Gun Owners Can Soon Carry Concealed Weapons Without Permits in Alabama

Over the objection of law enforcement, Alabama's governor has signed a bill allowing citizens to legally carry concealed guns in public without training or a license.

Republican Governor Kay Ivey on Thursday signed House Bill 272, making Alabama the 22nd state to pass so-called "constitutional carry" legislation. Proponents of the GOP-backed bill say it defends the Second Amendment rights of law-abiding gun owners. However, both advocacy groups and law enforcement associations argue it knocks down important guardrails and will add to the state's already high rate of gun violence.

A Concealed Hand Gun
Alabama's governor has signed a law allowing eligible gun owners to carry concealed firearms without a permit. RonBailey

The legislation applies to adults 21 years of age or older, allowing those legally eligible for a firearm permit to obtain and carry a concealed gun without having to meet training and permitting requirements. The National Rifle Association (NRA) hailed the bill as a guarantee "that citizens have their right to self-defense without red tape, delays, or fees." The bill will also not affect previously issued permits, and allows citizens to still obtain a permit so they can carry in other states, according to the NRA.

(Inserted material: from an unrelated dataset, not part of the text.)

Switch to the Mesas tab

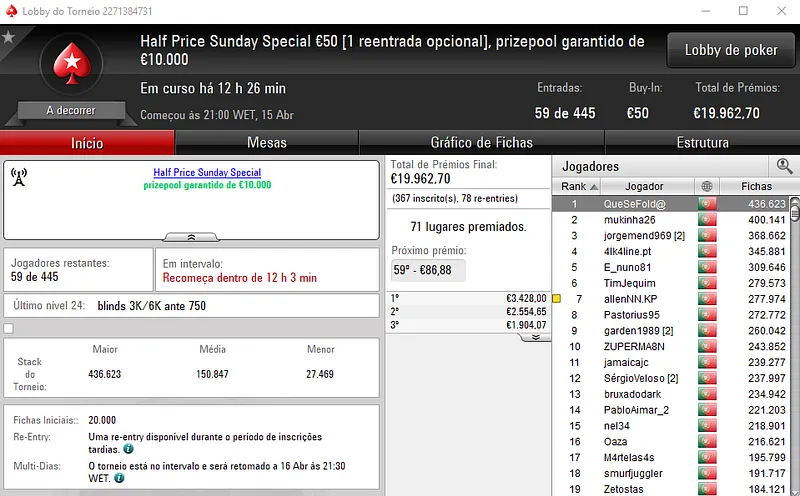[267, 143]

But the Alabama chapter of gun safety group Moms Demand Action said the bill will make the state less safe. Alabama has the second-highest rate of gun violence in the U.S. with an average of 1,090 people killed and 3,422 wounded by firearms each year, according to the group.

Susan Kirkpatrick, a volunteer with the Alabama chapter of Moms Demand Action, said in statement last month as the bill advanced through the Republican-dominated legislature that lawmakers "ignored research, reason, and expertise — choosing violence over public safety and jeopardizing the wellbeing of our communities."

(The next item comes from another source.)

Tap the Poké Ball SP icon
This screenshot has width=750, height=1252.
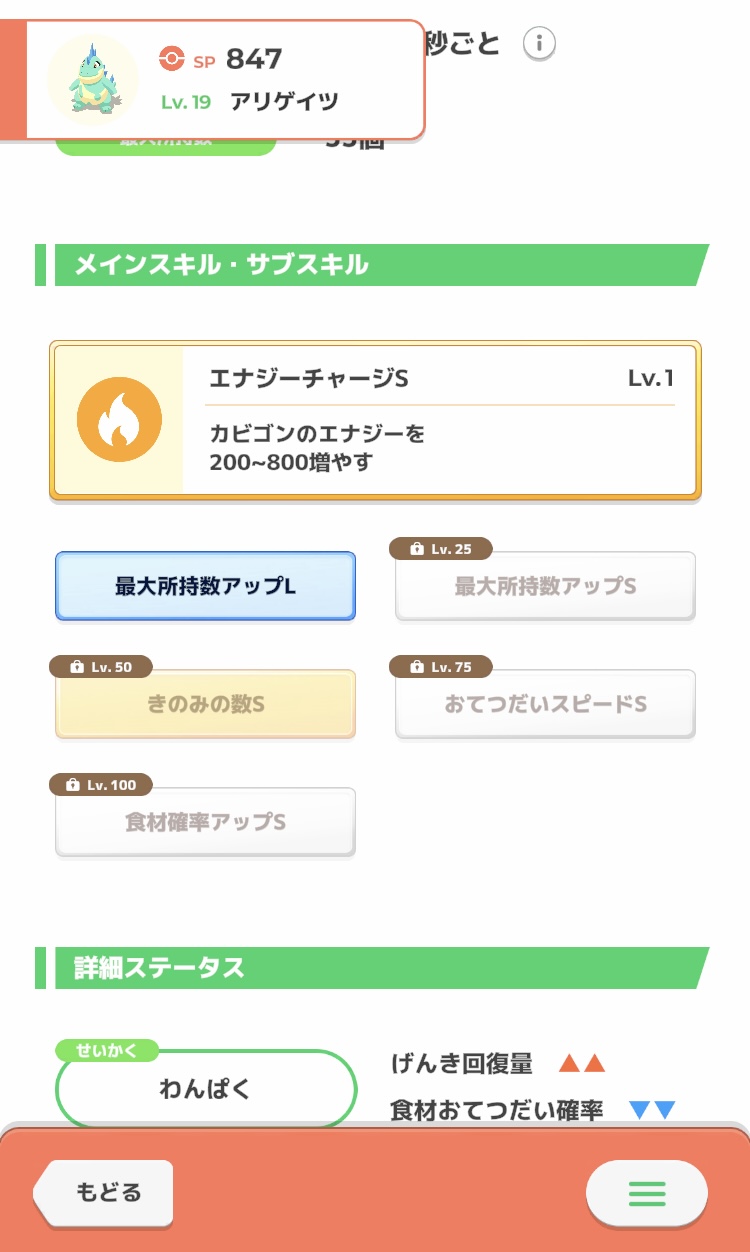[172, 59]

"This vote has moved us another step in the opposite direction of where we should be headed," she added.

The bill was opposed by the Alabama Sheriff's Association, Association of County Commissions of Alabama and the Alabama Association of School Resource Officers who held a press conference in February, reports WHNT.

The Alabama Sheriff's Association told the station that the legislation is a "grave threat" to law enforcement amid rising crime rates. The association said the bill "will allow dangerous criminals to avoid background checks or other security checks" while making it easier for people to carry guns more easily into businesses and schools.

"This bill will give Alabama citizens the right to self defense without having to purchase a permit," Republican Representative Shane Stringer said in a Facebook post Thursday.

Stringer was fired from his job as a deputy last year by Mobile County Sheriff Sam Cochran, a Republican, for backing a previous version of the bill that didn't make it through the Legislature, according to Alabama Political Reporter.

Stringer said he stood by his decision.

"The Second Amendment gun rights of Alabamians are under attack from a liberal federal government that is out of control and even from some factions right here at home," Stringer told the news outlet. "After dedicating my life and career to law enforcement, losing a job because I stand in support of Alabama gun owners is certainly surprising, but nothing will discourage me from defending the constitutional guarantees promised to all of us as American citizens."

Newsweek has reached out to Stringer, the Alabama Sheriff's Association and Moms Demand Action from comment.